Sunday, 28 October 2007


The only problem with dining in exclusive posh restaurants is that it’s so damn quiet in there you can hear an egg crack in the kitchen and the Superior couple two tables away from you.
Superiors are a new breed of diner who recently emerged out of the mating of the nouveau riche and the fashionably challenged. When those two bred they produced a person who by necessity must dine in exclusive posh restaurants to illustrate their wealth, a trait inherited from their nouveau riche parent, and they must clothe themselves in ridiculous clothes simply because they have a label and cost a lot. Early Superiors dined at Number 5 and wore Trelise Cooper. Superiors these days dine at Dine and wear something obtained on their last trip to Paris in “one of those gorgeous designer boutiques in the Marais.”
Superiors are easy to spot in any restaurant as they adopt one of two positions. The first is a cool, cold gaze at their surroundings which says “I really can’t believe I’ve been forced to leave my world and join yours.” They sit in perfect silence as they wait for a perceived insult to occur. The second comes a mere 10 seconds later as the perceived insult is leapt on like a starving dog and kick starts and exhausting session of eye rolling, tittering and sighs.
My recent encounter with Superiors was something not only enjoyed by my table but the one next to it and the one next to that. We were all enormously entertained in our own private ways and reliant on each other to keep the collective group informed of the horrors taking place two tables away.
I was first alerted to the Superiors presence by the announcement of their waiter in a voice I felt was a little loud and possibly playing to his audience, which went something like:
“An offering from the kitchen by way of apology for the mistake with the asparagus!”
I paused momentarily as I munched through my asparagus, the first of the season, divine and perfectly presented.
The Superiors scowled, nibbled, then pushed their plates away.
We were there for our wedding anniversary. A particularly good one being the 10th but my attention was barely on my husband or his fond recollections of our honeymoon in Paris, something he likes to do on every anniversary (I was pregnant and too focussed on food to really be that romantic but I did cry at the Swan Lake.)
Instead I was drinking in the Superior woman. Short black hair perfectly styled to resemble Liza Minnelli in her early days. Crisp white shirt, something black, trim, stern and a few well placed pearls.
“She’s a lawyer,” I whispered to my husband as he was half way through his often told and engaging honeymoon story about the cheese. “Well he’s something intellectual or academic,” he jousted back. “Only intelligent men wear a pink striped shirt and get away with it.”
So there it was, the lawyer and the lecturer doing their best to have the worst night of their lives and pay $200 for the privilege.

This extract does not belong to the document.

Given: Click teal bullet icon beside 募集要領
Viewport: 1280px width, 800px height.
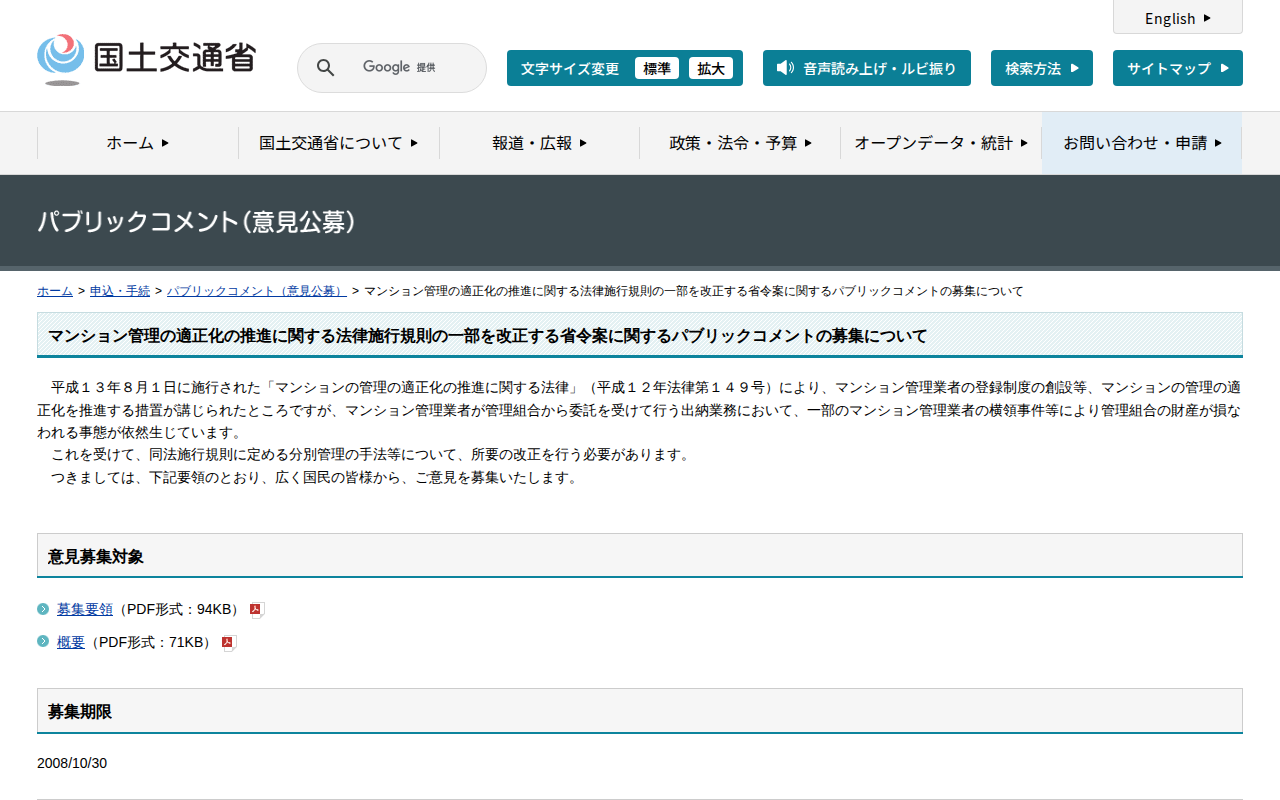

We dined exquisitely, as always and every so often I could eavesdrop on my neighbours who, like us, spent most of the night commentating on the Superior table.
“She’s just sent back her glass of wine,” whispered the woman.
“But they’ve already drunk half the bottle!” replied the man.
In lesser restaurants we would have witnessed a meltdown by the staff. The chef storming out of the kitchen and giving them an ear full, the maitre D telling them to leave if they didn’t like it. But no. Dine and its staff kept on keeping on, even when Pink shirt asked that they bring him his jacket so that he could reach into the pocket and withdraw his stunning collection of platinum credit cards which he produced with a flourish. Apparently they can be made out of moon rock now.
And it was over. My husband gladly returned to his honeymoon stories but not before I had taken another look at my lawyer and seen the full extent of her outfit.
“She’s wearing a bloody curtain!” I shouted as my eyes took in the full splendour of her cream voluminous designer outfit making full use of the term “ruche” which had been hiding under the table all night.
I think she heard, because she threw a filthy look in our direction, but maybe she was wondering why the whole restaurant was in hysterics.